─── Source text ───

Co-contributions must be financial (cash). In-kind contributions are not permitted in this Fund.

2. Eligibility

2.1 Who can apply

Funding is available to Applicants that propose to generate bioenergy using organic materials and can demonstrate that this solution is the best value option in the Waste Hierarchy.

Eligible organisations include:

  • businesses, industry groups or associations
  • local government
  • research institutes
  • Charities
  • Community Groups
  • Social Enterprises and
  • other Not-For-Profit organisations.

Consultants may apply as a Lead Applicant in a Collaborative Partnership only and must be organisations not individuals.

We encourage applications from Aboriginal and Torres Strait Islander organisations.

Applicants must:

  • be legally constituted organisations
  • have a current Australian Business Number (ABN)
  • have been operating for a minimum of 2 years by the application closing date (to be validated by the date that the organisation’s ABN is active from)
  • be able to demonstrate financial viability to undertake the project (will meet or exceed the minimum co-contribution requirement)
  • agree to comply with the Terms of Participation in Grant Programs
  • agree to comply with the funding terms and conditions:

Applicants who do not agree with the Grant Funding Agreement Terms and Conditions will be asked to provide full details of proposed amendments that would render the contractual provision acceptable to the Applicant in the SmartyGrants application form.  Applicants should note that significant or substantive variations will not be viewed favourably unless the Applicant is able to demonstrate the necessity for such variations. Should applicants be successful, no further amendments to SV’s standard terms and conditions will be considered beyond the variations included in the application form.

─── Extracted records ───

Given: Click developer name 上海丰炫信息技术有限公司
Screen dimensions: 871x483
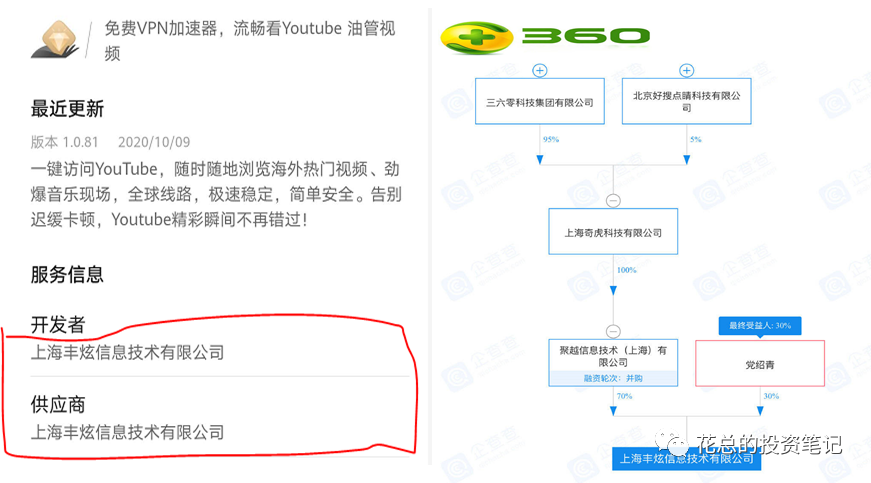Looking at the screenshot, I should point(127,353).

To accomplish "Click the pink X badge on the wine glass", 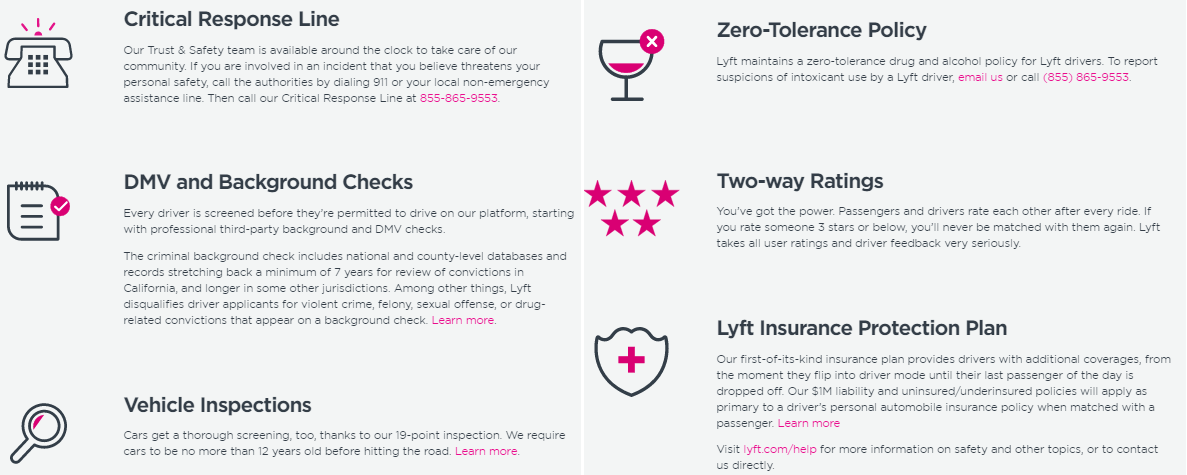I will click(x=651, y=42).
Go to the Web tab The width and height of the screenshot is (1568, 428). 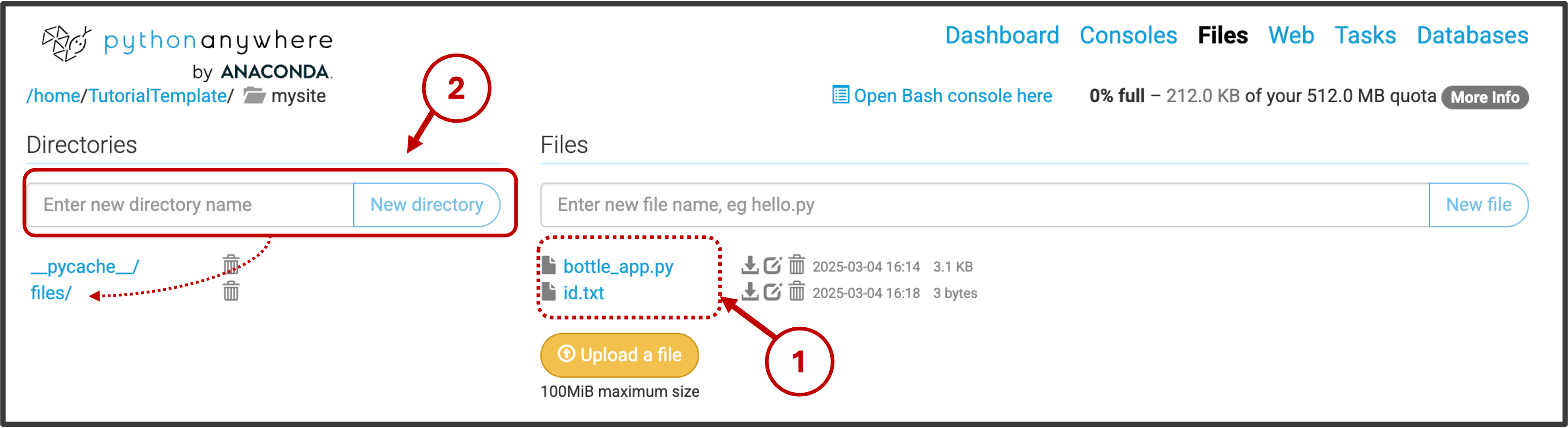1291,35
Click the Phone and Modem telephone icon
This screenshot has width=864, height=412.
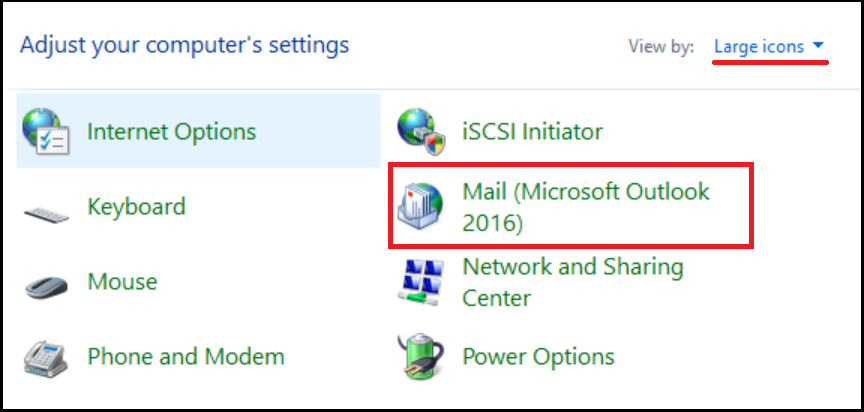point(46,358)
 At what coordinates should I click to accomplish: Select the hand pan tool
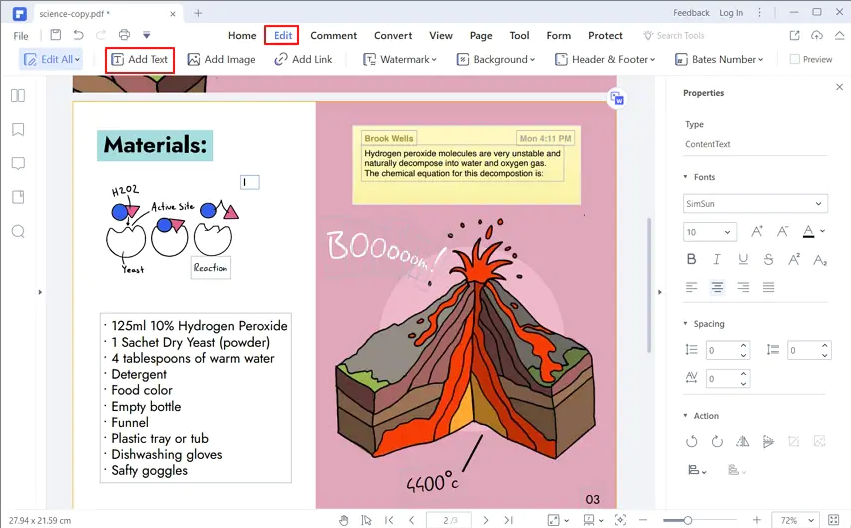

───

* **Prompt**
Carry on the bioenergy grant eligibility guidelines from the point where they end. The records are separate from the bioenergy grant eligibility guidelines.

* **Expected answer**
Sustainability Victoria manages several grants. Although you can apply for more than one grant for a project, you can only receive one grant. If you’ve already applied for a Sustainability Victoria grant and now find this grant is more relevant or suitable, you can withdraw your application by emailing us.

2.2 Who cannot apply

  • Individuals.
  • Unincorporated associations.

2.3 What will be funded

Funding for Stream 2 will support projects for a proposed facility that:

  • will process a minimum of 51% organic feedstock from Victoria
  • require capital to generate bioenergy from organic material in the form of heat, electricity, renewable gas, or liquid fuels
  • have a site selected in Victoria
  • have the potential to be replicated at other sites in Victoria (same or similar industry)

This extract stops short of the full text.